At the same time, with the maturity of container technology and its extensive application in various industries, enterprises are increasingly aware that the advantages of container technology can solve the current difficulties encountered by big data platforms. The container can further improve resource utilization and easily cope with the capacity expansion when a large number of concurrent tasks due to its characteristics of smaller granularity, lighter and faster deployment mode, and flexible task scheduling.
5 Above kunpeng, volcanoes help
The Kunpeng processor independently developed by Huawei Cloud has multi-core and high concurrency capability, which can provide users with computing power of various granularity, including bare metal server, cloud server, container and Serverless. The performance of big data distributed scenarios can be greatly improved.
Among them, Kunpeng big data container has extremely elastic scheduling ability and can issue 1000 containers per second, reducing elastic waiting time of resources and improving computing efficiency. Bare-metal container technology can further improve the utilization of services performed by the server because it significantly reduces the overhead of virtualization. Container clusters in Serverless mode support flexible unlimited on-demand expansion and are used to perform Spark big data tasks and easily process PB-level data jobs.

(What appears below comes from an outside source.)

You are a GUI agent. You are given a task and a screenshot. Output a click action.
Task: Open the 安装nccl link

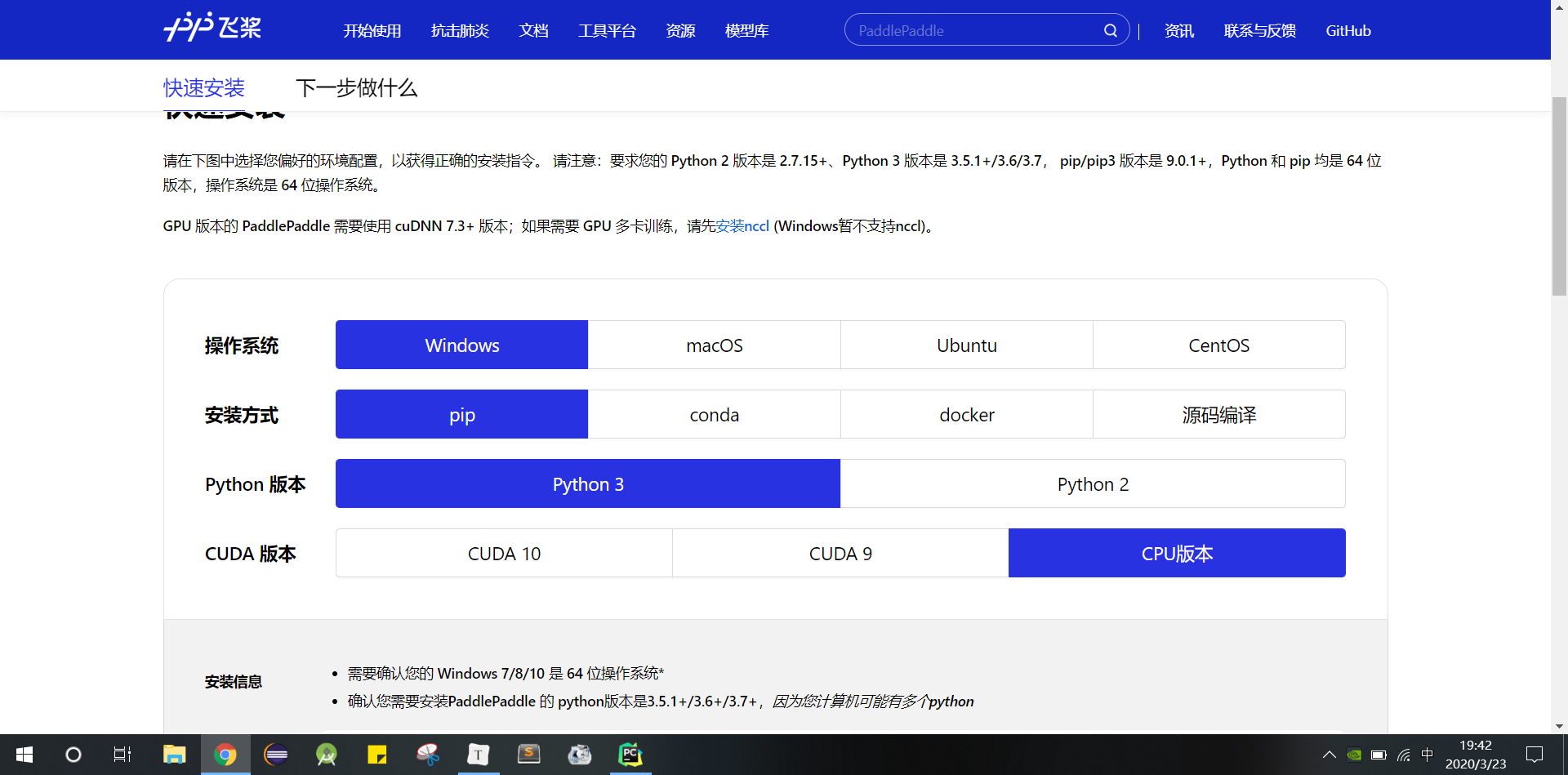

Volcano project is an open source K8s enhanced scheduler developed by Huawei Container team. The original intention was to solve the problem that native K8s does not support Gang Scheduling. Later, as business fields such as AI and big data also began to have great demands on K8s, team members built valuable technical products by summarizing practical experience in specific scenarios and contributing to the community.
Volcano achieves higher container scheduling speed through high-performance scheduling algorithms. At the same time, the built-in algorithm plug-ins can greatly improve the utilization of cluster resources. At the same time, Volcano also fills the Gap between the K8s native scheduler and Yarn scheduler, such as the Queue management ability of resources. For big data container solutions, inserted with the wings of fire
Big data world, containers to cheer
BigData Pro is the first kunpeng BigData solution in the industry. The solution adopts the storage and computation separation architecture based on public cloud, uses kunpeng computing power with infinite elastic expansion as computing resource, and uses OBS object storage service supporting native multi-protocol as unified storage data lake. It provides a new public cloud big data solution of "storage and computation separation, extreme flexibility, and extreme efficiency", which greatly improves the resource utilization rate of big data cluster, effectively deals with the bottleneck existing in the current big data industry, helps enterprises cope with the new challenges in the ERA of 5G+ cloud + intelligence, and realizes the intelligent transformation and upgrading of enterprises.
Kunpeng BigData container solutions, as an important member of BigData Pro solutions, provides complete containerized BigData solutions.